The Liberating, Radical Politics of Hadestown

Hadestown, Anaïs Mitchell's retelling of Orpheus and Eurydice, is the best—and most radical—political musical in years.

I wanted to see Hadestown as soon as I heard, in the world of this musical, that hell is a factory floor. A strange, steamy workshop in which workers toil to make cars, mine coal, and also, somehow, do something with crude oil, an amalgam of the worst profit-making, earth-devouring commodities that are the scourge of this planet. Doesn't all that just make you want to burst out in song?

I've been weary of political musicals ever since a certain retelling of a Founding Father's life became shorthand for extremely boring, self-congratulatory liberal politics—and still costs at least three digits to see. Hadestown, on the other hand, takes place not during the birth of this world we're in but at the end of it, which feels, unfortunately, much more appropriate to the times we're in.

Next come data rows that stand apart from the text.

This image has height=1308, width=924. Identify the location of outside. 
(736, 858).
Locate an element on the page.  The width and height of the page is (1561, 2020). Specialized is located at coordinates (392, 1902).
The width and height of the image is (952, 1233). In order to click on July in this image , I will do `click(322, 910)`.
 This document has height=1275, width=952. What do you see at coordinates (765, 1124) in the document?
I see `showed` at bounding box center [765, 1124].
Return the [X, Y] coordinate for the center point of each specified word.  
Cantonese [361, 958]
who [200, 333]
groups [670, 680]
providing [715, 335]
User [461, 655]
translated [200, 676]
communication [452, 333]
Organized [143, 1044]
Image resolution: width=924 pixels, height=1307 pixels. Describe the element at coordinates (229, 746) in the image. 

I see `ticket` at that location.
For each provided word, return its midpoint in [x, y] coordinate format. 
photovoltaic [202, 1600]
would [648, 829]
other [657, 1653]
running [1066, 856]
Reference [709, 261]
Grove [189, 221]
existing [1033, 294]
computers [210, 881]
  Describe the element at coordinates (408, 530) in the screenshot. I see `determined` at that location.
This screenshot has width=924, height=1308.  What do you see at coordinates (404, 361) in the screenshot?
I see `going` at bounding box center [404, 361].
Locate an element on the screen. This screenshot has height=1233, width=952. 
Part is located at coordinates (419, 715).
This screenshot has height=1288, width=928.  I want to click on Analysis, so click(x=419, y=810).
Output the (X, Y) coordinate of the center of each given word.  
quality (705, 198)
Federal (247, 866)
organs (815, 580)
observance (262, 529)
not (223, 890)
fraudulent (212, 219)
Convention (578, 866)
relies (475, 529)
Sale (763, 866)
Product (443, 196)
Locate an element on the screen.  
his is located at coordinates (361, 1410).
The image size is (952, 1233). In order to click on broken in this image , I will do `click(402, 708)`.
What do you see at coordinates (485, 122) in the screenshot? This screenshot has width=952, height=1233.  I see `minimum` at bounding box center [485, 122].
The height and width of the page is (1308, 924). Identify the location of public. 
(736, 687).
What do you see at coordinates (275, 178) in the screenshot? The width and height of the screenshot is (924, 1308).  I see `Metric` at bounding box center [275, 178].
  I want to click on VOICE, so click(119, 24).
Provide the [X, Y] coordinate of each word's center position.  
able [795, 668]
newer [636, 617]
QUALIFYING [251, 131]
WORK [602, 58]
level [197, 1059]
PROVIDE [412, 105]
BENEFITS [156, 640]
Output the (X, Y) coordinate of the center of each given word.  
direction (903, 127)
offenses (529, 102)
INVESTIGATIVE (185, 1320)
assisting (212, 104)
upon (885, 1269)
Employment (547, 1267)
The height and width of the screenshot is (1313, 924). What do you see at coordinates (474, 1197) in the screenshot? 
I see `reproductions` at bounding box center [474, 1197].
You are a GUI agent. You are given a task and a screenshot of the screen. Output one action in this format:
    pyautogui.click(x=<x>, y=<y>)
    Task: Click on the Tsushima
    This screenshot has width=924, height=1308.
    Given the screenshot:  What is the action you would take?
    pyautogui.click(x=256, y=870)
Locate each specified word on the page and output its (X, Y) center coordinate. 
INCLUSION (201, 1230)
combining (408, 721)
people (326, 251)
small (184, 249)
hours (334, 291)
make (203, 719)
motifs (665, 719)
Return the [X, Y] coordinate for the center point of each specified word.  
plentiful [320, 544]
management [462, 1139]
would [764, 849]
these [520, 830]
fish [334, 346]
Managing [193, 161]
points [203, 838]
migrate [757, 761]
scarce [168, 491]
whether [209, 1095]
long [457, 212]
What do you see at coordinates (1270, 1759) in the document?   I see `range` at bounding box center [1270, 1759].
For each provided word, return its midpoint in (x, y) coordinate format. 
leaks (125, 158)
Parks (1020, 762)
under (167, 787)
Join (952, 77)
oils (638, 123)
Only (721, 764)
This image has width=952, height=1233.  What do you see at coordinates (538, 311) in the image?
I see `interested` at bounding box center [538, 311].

Hadestown is also a retelling, of a Greek myth rather than an American one: the tragedy of Orpheus and Eurydice. In the original story, Orpheus, the lyre player who has the power to animate the flowers and the rivers, marries beautiful wood nymph Eurydice, who suddenly dies. When she travels to the Underworld, Orpheus tries to retrieve her, but encounters its overseer, King Hades. Hades allows the lovers to leave but only if Orpheus leads Eurydice up to the living world without looking back at her. He does; she dies, again. (No spoilers, since that twist is a few thousand years old.)

Anaïs Mitchell, the show's creator, who shepherded it all the way from a community center in Vermont in 2006 to Broadway this year, has taken the idea of an underworld below and the Earth above and brought them ever closer, per our current era. In the dingy barroom that encompasses Hadestown, the people "on top" are still on the road to Hell, waiting for a train—either to take them there, or to bring a change in weather. Hades's wife Persephone, the daughter of Zeus and Demeter, spends half the year with him, and half the year among the living, thus bringing with her, in theory, the spring, signified by a basket full of flowers in the musical. But nowadays, when she arrives, Persephone either brings bitter cold or sweltering heat, due to the constant harvesting down below. Sound familiar?

There are other ways that Hadestown evokes today's news, even more obviously than in its anthropocene setting. Hades, in the musical, is a suit-wearing boss, a slick conman who promises wealth but succors in the hungry, poor Eurydice to a life of toil in his factory pit. In a chilling scene in the first act, reminiscent of 1984, Hades describes the continual wall his "children" are building—it's never quite clear whether the wall is real or a metaphor, but it's made obvious, in Fox News-style doublespeak, that they "build the wall" to keep out "the enemy," who "want what we have."

But Barbara Steisand's latest Trump-inspired single "Walls" this is not. Hadestown's political are not merely progressive—that is, they're not just anti-Trump. They're something much bigger: they are radical, worker-driven, dare I say even socialist in their communality. "If no one takes too much, there will always be enough," Orpheus, who is trying to write a melody that will fix the broken world when we meet him, sings at the top of the show, as the ragged, beaten-down citizens of Hadestown and Persephone drink and dance through hardship. Orpheus eventually finishes his song, yes, but, more importantly, he organizes the workers of the Underworld with it. When he miraculously makes his way to Hades without taking the aforementioned train, he breaks the workers (Hadestown's fabulous ensemble, wearing dirty coveralls and headlamps) from their deadness by prompting them to question Hades's authority: "Is it true what they say?"

Orpheus and Eurydice's tragedy then becomes, in the hands of Mitchell, an argument for collective bargaining. That might sound like far too literal a reading, but how else are we to interpret the show's edit to the Greek myth that their deal with Hades also frees the workers of his factory? That Hades's diabolical idea is to keep them apart, to compromise the solidarity they have built rising up, by sowing doubt in Orpheus's head as he walks alone? I don't think its untoward of me to hear the class politics in a musical in which the characters sing the word "poverty" more times than I've ever heard it before in the vicinity of Times Square.

Of course, it's not; Mitchell was inspired in part by Les Miserables in writing Hadestown. In a recent interview with Vogue's own Robert Sullivan, she said that, “It’s a love story, but politics really is romantic." Which is the other reason to see the show aside from the thrill of seeing workers sieze the means of production on Broadway, set to a live band: its love story is transcendent. Orpheus and Eurydice's romance is a rallying cry against the relentless slog of work, production, and pillaging of the world's natural resources that capitalism demands. As is the art of the musical itself, which, though it is poised to become a Tony winner and a huge success, took nearly two decades to come to fruition, the kind of labor that might never have seen profit. The effect is an uncanny combination of realism and hopefulness (if a musical ever embodied Gramsci's “pessimism of the intellect, optimism of the will," it's this one), and anything but escapist or nostalgic. I had one gorgeous line ringing in my ears over and over again as I left the theater: "Let the world we dream about be the one we live in now!"